TEXT TO READ:
Lower House members elected in 2009

Members of the 15th Lok Sabha were elected during the 2009 general election in India. It was dissolved on 18 January 2014 by President Pranab Mukherjee.Indian National Congress-led United Progressive Alliance won 44 more seats than the previous 14th Lok Sabha. The next 16th Lok Sabha was convened after 2014 Indian general election.

The Second Manmohan Singh ministry introduced a total of 222 Bills (apart from Finance and Appropriations Bills) in the 15th Lok Sabha. A total of 165 Bills were passed by the House, including bills introduced in previous Lok Sabhas.

14 sitting members from Rajya Sabha, the Upper House of Indian Parliament, were elected to 15th Lok Sabha after the 2009 Indian general election.

==Bills==
During the tenure of the 15th Lok Sabha, 71% of the bills introduced were referred to Parliamentary committees for examination.

== Members ==

- Speaker: Meira Kumar, INC, Sasaram, Bihar
- Deputy Speaker: Kariya Munda, BJP, Khunti, Jharkhand
- Leader of the House: Pranab Mukherjee, INC, Jangipur, West Bengal (May, 2009 - 2012) (He went on to become the 13th President of India in 2012)
Sushil Kumar Shinde, INC, Solapur, Maharashtra (2012 - May, 2014)
- Leader of the Opposition: Sushma Swaraj, BJP, Vidisha, Madhya Pradesh (December, 2009 - May 2014)
- Deputy Leader of the Opposition: Sushma Swaraj, BJP, Vidisha, Madhya Pradesh (June, 2009 - December 2009) (She went on to become the 11th leader of opposition in lok sabha in 2009)
Gopinath Munde, BJP, Beed, Maharashtra (December 2009 - May, 2014)

EXERCISE INPUTS:
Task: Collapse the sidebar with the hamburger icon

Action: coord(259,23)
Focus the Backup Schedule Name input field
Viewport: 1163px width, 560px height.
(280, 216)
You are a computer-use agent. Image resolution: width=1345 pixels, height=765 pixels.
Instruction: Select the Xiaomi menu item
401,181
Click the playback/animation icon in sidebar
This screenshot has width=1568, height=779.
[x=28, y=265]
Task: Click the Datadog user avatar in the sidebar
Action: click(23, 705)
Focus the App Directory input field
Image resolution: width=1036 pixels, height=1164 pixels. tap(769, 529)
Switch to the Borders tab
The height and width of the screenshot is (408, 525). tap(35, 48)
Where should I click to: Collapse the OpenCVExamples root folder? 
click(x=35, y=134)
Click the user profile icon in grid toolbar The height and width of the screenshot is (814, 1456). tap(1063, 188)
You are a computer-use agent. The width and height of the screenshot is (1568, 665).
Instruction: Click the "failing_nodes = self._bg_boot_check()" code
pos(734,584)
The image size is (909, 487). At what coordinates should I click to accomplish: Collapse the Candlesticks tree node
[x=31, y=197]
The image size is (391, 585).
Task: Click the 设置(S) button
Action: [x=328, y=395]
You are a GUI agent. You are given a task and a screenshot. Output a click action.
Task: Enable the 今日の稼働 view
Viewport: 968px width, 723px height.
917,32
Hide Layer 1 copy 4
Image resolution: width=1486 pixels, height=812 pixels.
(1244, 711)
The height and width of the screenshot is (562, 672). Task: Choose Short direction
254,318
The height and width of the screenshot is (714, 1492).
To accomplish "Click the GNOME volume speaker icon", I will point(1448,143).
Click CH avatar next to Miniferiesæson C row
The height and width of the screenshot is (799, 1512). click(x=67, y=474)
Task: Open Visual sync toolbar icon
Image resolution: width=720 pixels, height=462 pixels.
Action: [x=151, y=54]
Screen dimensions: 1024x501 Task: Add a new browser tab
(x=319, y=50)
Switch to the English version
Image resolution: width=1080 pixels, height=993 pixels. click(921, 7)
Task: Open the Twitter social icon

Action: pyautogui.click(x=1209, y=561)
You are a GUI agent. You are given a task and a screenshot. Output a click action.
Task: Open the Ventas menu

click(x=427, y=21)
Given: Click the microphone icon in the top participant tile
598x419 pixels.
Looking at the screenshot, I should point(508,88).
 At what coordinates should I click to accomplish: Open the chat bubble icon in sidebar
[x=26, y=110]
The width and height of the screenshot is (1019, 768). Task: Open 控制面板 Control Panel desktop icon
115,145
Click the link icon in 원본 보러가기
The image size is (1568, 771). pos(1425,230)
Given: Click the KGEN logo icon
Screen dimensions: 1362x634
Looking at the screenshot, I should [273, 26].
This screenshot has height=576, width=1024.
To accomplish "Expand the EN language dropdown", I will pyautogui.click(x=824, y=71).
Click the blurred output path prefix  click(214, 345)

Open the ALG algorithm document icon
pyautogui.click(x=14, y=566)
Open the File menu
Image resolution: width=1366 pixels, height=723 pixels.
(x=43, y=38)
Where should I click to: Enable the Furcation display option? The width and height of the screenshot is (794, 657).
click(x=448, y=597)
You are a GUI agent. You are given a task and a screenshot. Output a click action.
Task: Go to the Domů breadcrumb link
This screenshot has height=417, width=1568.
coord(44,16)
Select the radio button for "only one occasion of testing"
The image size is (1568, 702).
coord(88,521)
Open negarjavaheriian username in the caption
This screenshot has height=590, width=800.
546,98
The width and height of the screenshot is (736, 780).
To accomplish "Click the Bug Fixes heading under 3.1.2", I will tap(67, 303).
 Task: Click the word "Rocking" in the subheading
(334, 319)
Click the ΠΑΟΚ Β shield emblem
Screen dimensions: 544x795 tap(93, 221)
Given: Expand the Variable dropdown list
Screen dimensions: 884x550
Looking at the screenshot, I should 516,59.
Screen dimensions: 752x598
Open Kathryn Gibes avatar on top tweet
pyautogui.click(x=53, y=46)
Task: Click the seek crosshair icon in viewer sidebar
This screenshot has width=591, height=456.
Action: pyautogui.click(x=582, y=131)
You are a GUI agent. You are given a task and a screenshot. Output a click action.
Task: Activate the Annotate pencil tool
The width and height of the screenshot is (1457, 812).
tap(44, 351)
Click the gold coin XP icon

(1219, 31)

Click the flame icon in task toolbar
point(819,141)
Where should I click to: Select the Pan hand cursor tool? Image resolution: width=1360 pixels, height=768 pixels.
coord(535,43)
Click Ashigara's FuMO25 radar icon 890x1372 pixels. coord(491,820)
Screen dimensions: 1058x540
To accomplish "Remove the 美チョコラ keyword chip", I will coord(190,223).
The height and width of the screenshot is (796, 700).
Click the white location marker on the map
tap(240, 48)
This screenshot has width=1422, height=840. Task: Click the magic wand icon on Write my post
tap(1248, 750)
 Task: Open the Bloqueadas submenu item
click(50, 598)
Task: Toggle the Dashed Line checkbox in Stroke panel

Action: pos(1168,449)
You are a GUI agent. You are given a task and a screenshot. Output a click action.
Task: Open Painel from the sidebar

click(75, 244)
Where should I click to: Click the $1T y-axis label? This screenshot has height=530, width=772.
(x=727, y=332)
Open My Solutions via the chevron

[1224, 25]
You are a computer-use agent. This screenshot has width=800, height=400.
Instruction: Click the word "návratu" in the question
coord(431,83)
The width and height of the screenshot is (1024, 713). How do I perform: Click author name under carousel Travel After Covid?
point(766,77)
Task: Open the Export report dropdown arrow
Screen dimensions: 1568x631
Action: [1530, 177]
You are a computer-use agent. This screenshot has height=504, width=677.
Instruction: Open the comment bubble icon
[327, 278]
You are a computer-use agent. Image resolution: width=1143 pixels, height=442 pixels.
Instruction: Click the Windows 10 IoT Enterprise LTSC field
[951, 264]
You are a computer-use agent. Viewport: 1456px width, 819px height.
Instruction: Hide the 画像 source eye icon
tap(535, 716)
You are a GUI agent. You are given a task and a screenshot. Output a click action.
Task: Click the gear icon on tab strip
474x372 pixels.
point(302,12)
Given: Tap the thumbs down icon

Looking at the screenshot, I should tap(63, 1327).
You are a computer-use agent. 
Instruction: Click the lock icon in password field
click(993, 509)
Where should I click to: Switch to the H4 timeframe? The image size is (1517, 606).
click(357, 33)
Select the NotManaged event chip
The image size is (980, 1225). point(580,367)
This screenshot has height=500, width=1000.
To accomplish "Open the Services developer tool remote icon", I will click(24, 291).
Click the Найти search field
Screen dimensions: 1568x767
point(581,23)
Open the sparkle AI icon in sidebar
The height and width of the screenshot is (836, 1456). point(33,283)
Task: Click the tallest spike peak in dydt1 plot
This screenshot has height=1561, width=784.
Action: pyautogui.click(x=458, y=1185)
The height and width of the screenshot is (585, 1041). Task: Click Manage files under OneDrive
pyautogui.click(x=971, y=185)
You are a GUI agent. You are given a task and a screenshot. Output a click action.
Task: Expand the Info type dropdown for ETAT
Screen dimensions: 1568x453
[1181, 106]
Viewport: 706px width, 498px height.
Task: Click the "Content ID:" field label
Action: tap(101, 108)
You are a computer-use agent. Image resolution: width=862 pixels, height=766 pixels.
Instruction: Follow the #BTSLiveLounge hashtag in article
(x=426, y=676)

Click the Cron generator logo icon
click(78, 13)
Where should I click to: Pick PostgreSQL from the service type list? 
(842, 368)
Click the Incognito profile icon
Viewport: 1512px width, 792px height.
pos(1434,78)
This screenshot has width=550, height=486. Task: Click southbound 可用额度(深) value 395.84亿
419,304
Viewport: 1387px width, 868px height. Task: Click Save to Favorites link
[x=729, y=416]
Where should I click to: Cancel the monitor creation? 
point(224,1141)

WHAT YOU WILL DO:
A - Using the Members section of the text about the 15th Lok Sabha, list every Indian state named, with each state listed only once.
B - Show every line of the records that contains the string "pixels", matching case exactly.

ANSWERS TO THE TASKS:
A -
- Bihar
- Jharkhand
- West Bengal
- Maharashtra
- Madhya Pradesh

B -
You are a computer-use agent. Image resolution: width=1345 pixels, height=765 pixels.
Image resolution: width=1036 pixels, height=1164 pixels. tap(769, 529)
Image resolution: width=1486 pixels, height=812 pixels.
Image resolution: width=720 pixels, height=462 pixels.
Image resolution: width=1080 pixels, height=993 pixels. click(921, 7)
598x419 pixels.
Image resolution: width=1366 pixels, height=723 pixels.
Where should I click to: Select the Pan hand cursor tool? Image resolution: width=1360 pixels, height=768 pixels.
Click Ashigara's FuMO25 radar icon 890x1372 pixels. coord(491,820)
You are a computer-use agent. Image resolution: width=1143 pixels, height=442 pixels.
474x372 pixels.
You are a computer-use agent. Image resolution: width=862 pixels, height=766 pixels.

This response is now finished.